Hacia fines de 1986, Majer había viajado a Alemania. Como vicepresidente y tesorero de la Stiftung, quedé al frente. Además de las exportaciones, teníamos en nuestro Centro Rural una gran carpintería, curtiembre, actividades agrícolas y tabique.
El día del que hablaré se puede comparar a uno de estos tres con tormentas de sol vividos últimamente. En una fecha cercana, debíamos despachar cierto pedido, de unos 100.000 ladrillos. Debido a lo cual se tenía que trabajar así hicieran 90 grados de calor.
Una siesta calcinante decidí ir al tabique, para ver si los muchachos producían o se habían tirado a dormir bajo de los árboles.
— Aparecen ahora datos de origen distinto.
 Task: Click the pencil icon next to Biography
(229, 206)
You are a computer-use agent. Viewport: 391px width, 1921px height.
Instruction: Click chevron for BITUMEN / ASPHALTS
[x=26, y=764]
Para ello, en lugar subir a la camioneta -eran unos cinco quilómetros-, tomé una hermosa bicicleta de cuatro cambios que tenía, y me lancé a la ruta polvorienta.
Vestía un simple short que me había fabricado cortándole las piernas a un viejo vaquero, ojotas y remera blanca sin cuello ni mangas.
A poco de internarme entre la polvareda comencé a sentir el calor como lengüetazos de llamas que me azotaran desde todas partes, provocando la sensación de que en cualquier momento mi piel iba a desprenderse en pedazos, desvaneciéndome por las vaharadas de viento caliente que golpeaban la cabeza embotando mis sentidos hasta enceguecerme, además de la nebulosa con que pedaleaba, envuelto por el polvillo como talco ocre flotando alrededor, agitado por mis ruedas.
Puse el cambio en la máxima tensión y mis piernas pedalearon con toda la energía de mis 37 años saludables: de repente comencé a volar (así parecía ocurrir mi velocísima carrera por aquella recta entre el monte). El sol me alcanzó plenamente.
Cada vez sentía más calor, mi pequeño short y la remera quemaban como si fueran de lata. Hasta que de repente, me ocurrió algo extraordinario, por única vez en mi vida.... ¡me transformé en sol!...
Era una bola de fuego dentro de la cual habían desaparecido el cuerpo y la bicicleta. Realmente era eso.... miraba hacia abajo tratando de encontrar mis pies pedaleando para regresar de lo que me parecía un sueño... pero no... era sol.... únicamente veía fuego girando, con una velocidad sideral, en circulos concéntricos, mientras seguía desplazándome hacia la meta prefijada.
Entonces sentí una felicidad intensa... nada de calor, ni frío, ninguna sensación que se pueda describir apelando a los sentidos... felicidad plena y serena... Flotaba.
Eso me ocurrió en Fernández, una siesta de verano.